The St. Mary River drains Gunsight Lake and has waterfalls in it between Gunsight and St. Mary Lake, which, presumably, would have stopped any upstream fish passage.
“Restocking a lake that was naturally fishless in the wilderness violates the Wilderness Act. This project does not restore the wilderness character of the lake, westslope cutthroat or bull trout. The wilderness character of this lake is that it did not contain fish. If the fish are removed from Gunsight Lake it should not be restocked with any fish, that would be restoration,” the groups argued.
They also claim the use of helicopters is a violation of the Wilderness Act. Glacier National Park, however, has no designated wilderness under federal law, it’s recommended wilderness and the park largely manages it as such.
In the Environmental Assessment released in May, it concedes there will be some wilderness impacts, but they will be temporary.
Glacier National Park has undertaken similar projects in other watersheds, as it attempts to create refuges on both sides of the divide for native fishes.
For example, it continues to net non-native lake trout out of Quartz Lake using a motorized boat and it’s doing similar work in Logging Lake.

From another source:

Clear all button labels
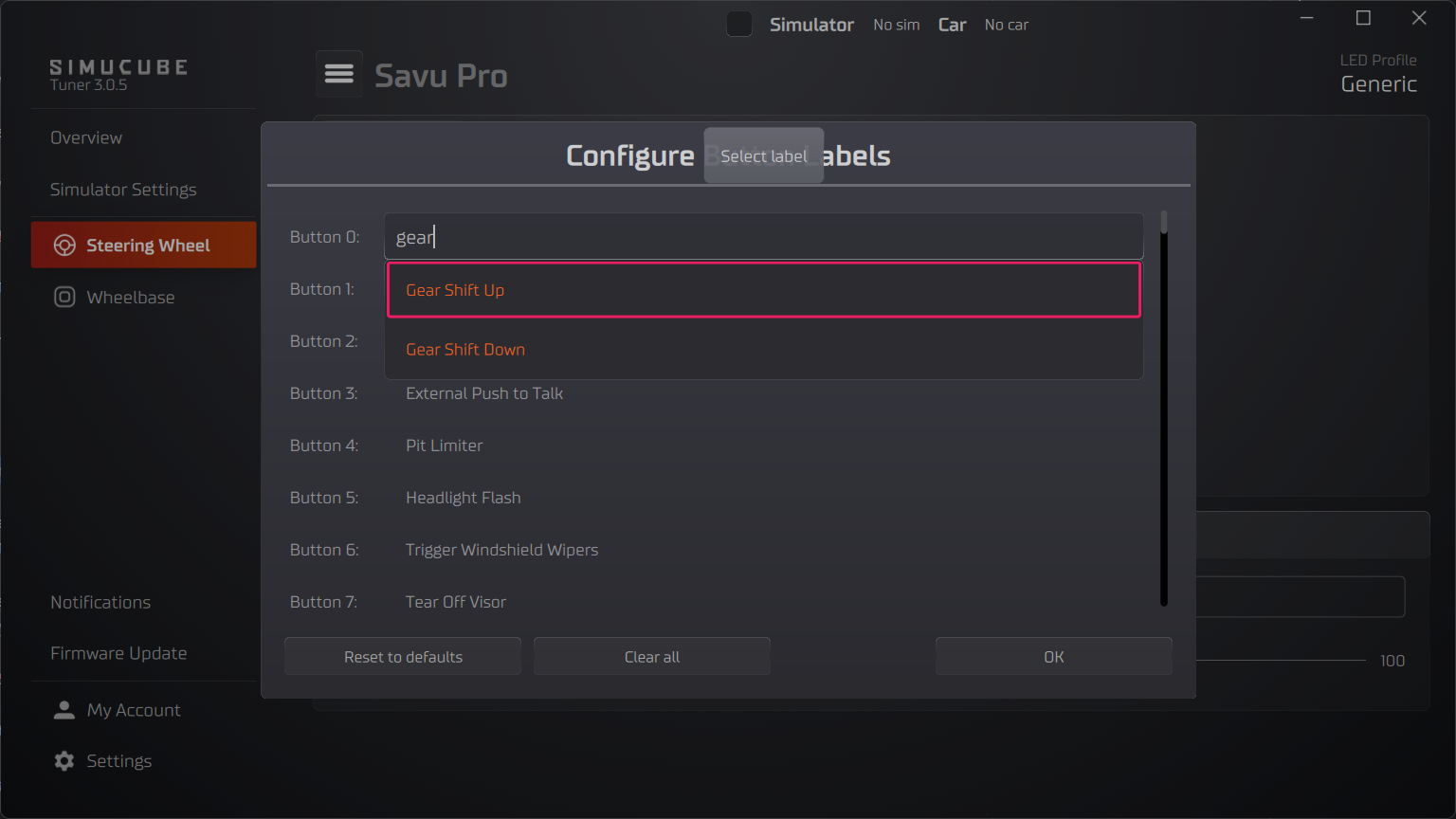Image resolution: width=1456 pixels, height=819 pixels. pos(651,656)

It’s also moved bull trout upstream from Logging Lake into Grace Lake, where the fish are apparently thriving. And in the Trout Lake drainage, it completed a project where non-native Yellowstone cutthroat trout were removed from Camas Lake and replaced with native westslope cutthroat trout in a project that was very similar to the proposed Gunsight project.
Camas Lake, like Gunsight Lake, is above a natural waterfall barrier.
By moving fish above natural barriers like waterfalls, it protects the trout from non-native species. For example, westslope cutthroat trout in Glacier National Park are threatened by hybridization from rainbow trout. Bull trout populations have been greatly diminished by non-native lake trout west of the divide. Lake trout are native east of the divide.
This method of poisoning out non-native fishes from lakes and streams in wilderness is not without precedent, either.
A few years ago, Montana Fish Wildlife and Parks treated 21 lakes in and around the Bob Marshall Wilderness with the same methods, restoring native westslope cutthroat trout in those wilderness lakes.
Like the Glacier National Park project, it, too, used helicopters over the course of a few weeks to complete each project.
Glacier National Park officials plan on starting the Gunsight project in September.